Work request
Go through the entries below and tally each line holding the string "Task". Return the number only.

Supplied material
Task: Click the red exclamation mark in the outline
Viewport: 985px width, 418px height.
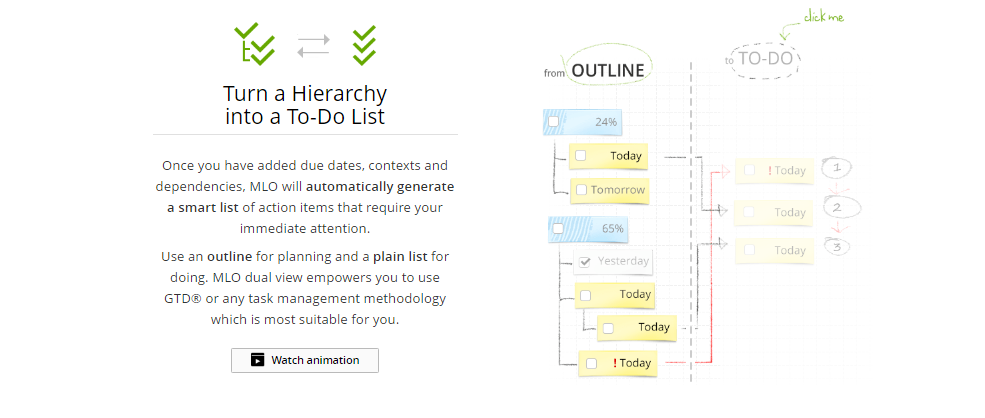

==

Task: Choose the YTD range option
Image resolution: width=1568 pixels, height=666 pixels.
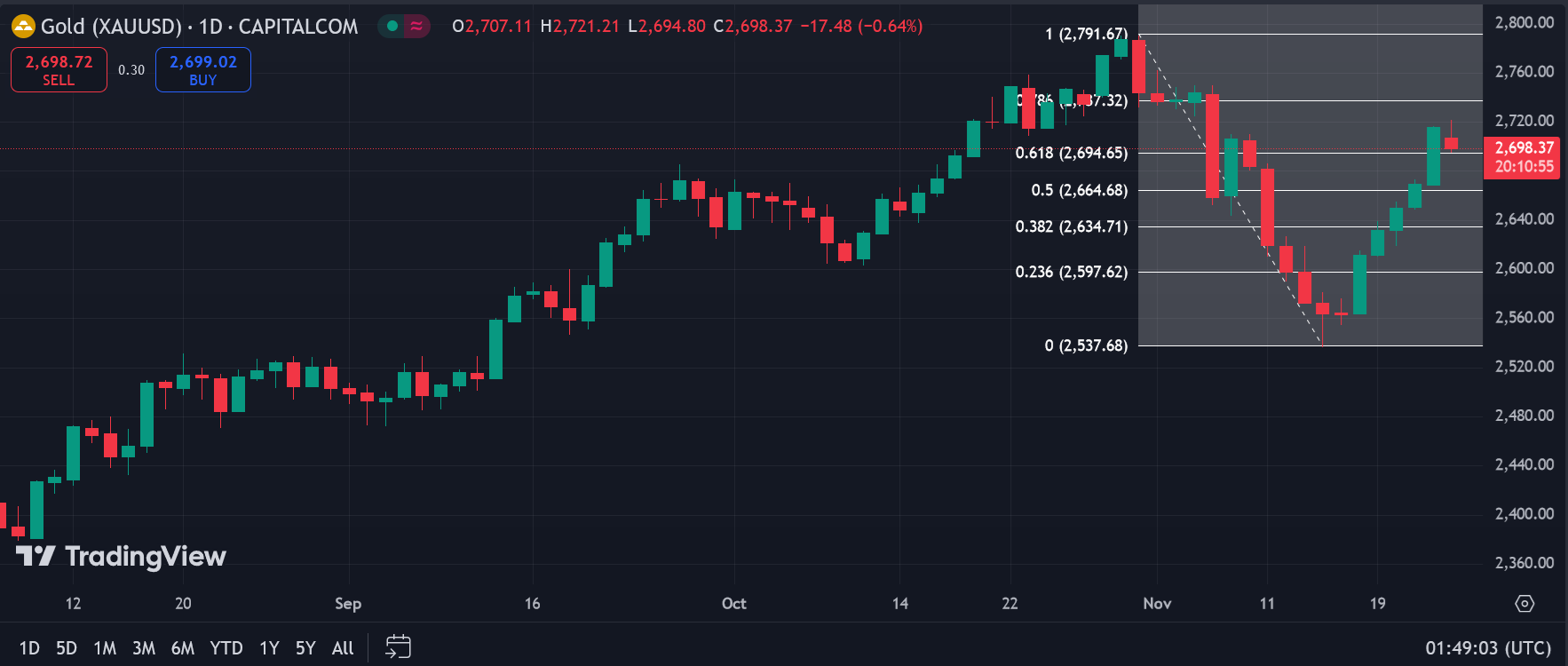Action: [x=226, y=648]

==

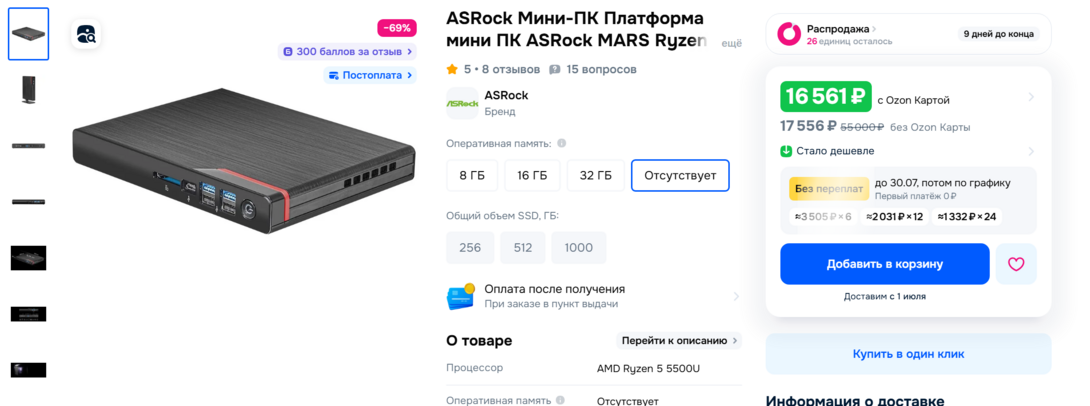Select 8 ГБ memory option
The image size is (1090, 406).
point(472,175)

Response to this exercise
2